The only possible (not just plausible) interpretation is that the equations apply to values in the range of the function; that is to values actually used in the algorithms.

You might think of a type defining a set of values, but for UDT that wouldn't make sense anyway. Your interpretation of the range being every possible value of a type is patently absurd.

This is no problem here.

That might exist a very serious problem in implementations where a value of a floating point can have no more precision than allowed by the type, as the whole idea of a mathematical value of a floating point type loses all meaning, as the compiler may decide to change the value of a floating point type to remove precision at any time. In fact no semantics can be defined in that case. Any such implementation is broken and any program probably works only by accident.

EDIT:

A type doesn't define a set of values for an algorithm. This is obvious for user data types that have internal invariants that aren't formally specified in any code.

The set of values usable in any container, algorithm (containers internally use algorithms on elements)... is a property of that particular use of that container or algorithm. These library components don't have share their elements: if you have two set<fraction> S1 and S2, their elements won't be used by the other one: S1 will compare elements in S1, S2 will compare elements in S2. The two sets exist in different "universes" and their logical properties are isolated. The invariants hold for each one independently; if you insert in S2 an element x2 that is not less or greater than x1 in S1 (thus considered equivalent), you don't expect x2 to be found at the place of x1 in S1! There is no possible sharing of data structures between containers and elements can't be shared between algorithms (which can't have static variables of a template type as it would have unexpected lifetime).

Sometimes the standard is a riddle where you must find the correct interpretation (most plausible, most useful, most likely to be was intended); in case the committee members are asked to clarify an issue, they will settle on the most X interpretation (X = plausible, useful...) even if it contradicts the exact previous wording so when the text is obscure or gives crazy conclusions, you might as well skip the literal reading and jump to the most useful.

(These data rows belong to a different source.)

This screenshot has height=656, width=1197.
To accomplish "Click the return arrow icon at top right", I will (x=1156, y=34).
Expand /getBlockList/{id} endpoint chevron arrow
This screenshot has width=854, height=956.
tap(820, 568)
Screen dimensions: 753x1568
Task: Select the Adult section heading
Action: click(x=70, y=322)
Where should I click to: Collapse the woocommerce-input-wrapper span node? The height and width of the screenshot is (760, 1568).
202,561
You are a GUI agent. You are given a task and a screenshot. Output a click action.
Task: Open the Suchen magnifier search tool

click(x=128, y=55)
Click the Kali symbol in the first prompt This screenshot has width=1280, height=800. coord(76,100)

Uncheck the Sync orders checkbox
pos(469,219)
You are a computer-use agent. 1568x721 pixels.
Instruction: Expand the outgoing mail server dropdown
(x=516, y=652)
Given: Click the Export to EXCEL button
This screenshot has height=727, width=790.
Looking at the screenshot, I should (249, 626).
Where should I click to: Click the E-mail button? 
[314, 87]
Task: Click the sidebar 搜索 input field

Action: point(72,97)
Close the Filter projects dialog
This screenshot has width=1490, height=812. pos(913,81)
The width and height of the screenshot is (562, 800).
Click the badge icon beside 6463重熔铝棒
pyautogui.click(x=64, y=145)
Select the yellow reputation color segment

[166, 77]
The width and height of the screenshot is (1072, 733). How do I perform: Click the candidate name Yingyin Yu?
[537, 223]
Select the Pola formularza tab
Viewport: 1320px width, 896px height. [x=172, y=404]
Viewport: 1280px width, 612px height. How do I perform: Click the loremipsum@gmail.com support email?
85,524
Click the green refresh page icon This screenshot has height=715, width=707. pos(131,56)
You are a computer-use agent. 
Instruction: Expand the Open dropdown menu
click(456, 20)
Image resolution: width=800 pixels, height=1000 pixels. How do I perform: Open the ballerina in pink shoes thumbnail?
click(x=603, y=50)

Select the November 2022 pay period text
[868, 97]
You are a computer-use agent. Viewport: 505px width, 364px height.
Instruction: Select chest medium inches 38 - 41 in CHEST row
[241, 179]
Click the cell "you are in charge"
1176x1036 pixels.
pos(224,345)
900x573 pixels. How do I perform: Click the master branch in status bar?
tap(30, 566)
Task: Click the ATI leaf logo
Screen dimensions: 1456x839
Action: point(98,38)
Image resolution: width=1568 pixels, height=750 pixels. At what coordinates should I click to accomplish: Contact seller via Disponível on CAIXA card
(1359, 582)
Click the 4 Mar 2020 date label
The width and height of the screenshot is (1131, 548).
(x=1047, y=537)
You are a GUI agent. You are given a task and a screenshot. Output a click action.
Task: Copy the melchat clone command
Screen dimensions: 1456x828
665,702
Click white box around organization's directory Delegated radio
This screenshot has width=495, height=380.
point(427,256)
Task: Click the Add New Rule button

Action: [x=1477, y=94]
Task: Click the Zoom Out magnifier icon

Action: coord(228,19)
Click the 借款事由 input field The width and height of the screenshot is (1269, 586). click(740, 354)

The only solution here is that every use of a templated library component is independent and that the equations only have to hold during that use.

You don't expect vector<int*> to be invalid because pointers can have invalid values that can't be copied: only a use of such value is illegal.

Thus

vector<int*> v;
v.push_back(new int);
vector<int*> v2 = v; // content must be valid
delete v[0];
v[0] = null; // during v[0] invocation (int*)(v[0]) has no valid value

is valid because the required properties of the element type are valid for the small duration where they are required to be.

In that case we can invoke a member function of a vector knowing that its elements don't respect the Assignable concept because there is no assignment allowed, as the no exception guarantee doesn't permit it: the value stored in v[0] cannot be used by v[0], there is no user defined operation on the element allowed in vector<>::operator[].

The library components can only use the specific operations mentioned in the description of the specific function on the values used in that invocation; even for a builtin type, it cannot make values in any other ways: a specific set<int,comp> instance may not compare values to 0 if 0 isn't inserted or looked up in a particular instance, as 0 may not even be in the domain of comp.

So builtin or class types are treated uniformly here. The library implementation cannot assume anything on the set of values even when instantiated with builtin types.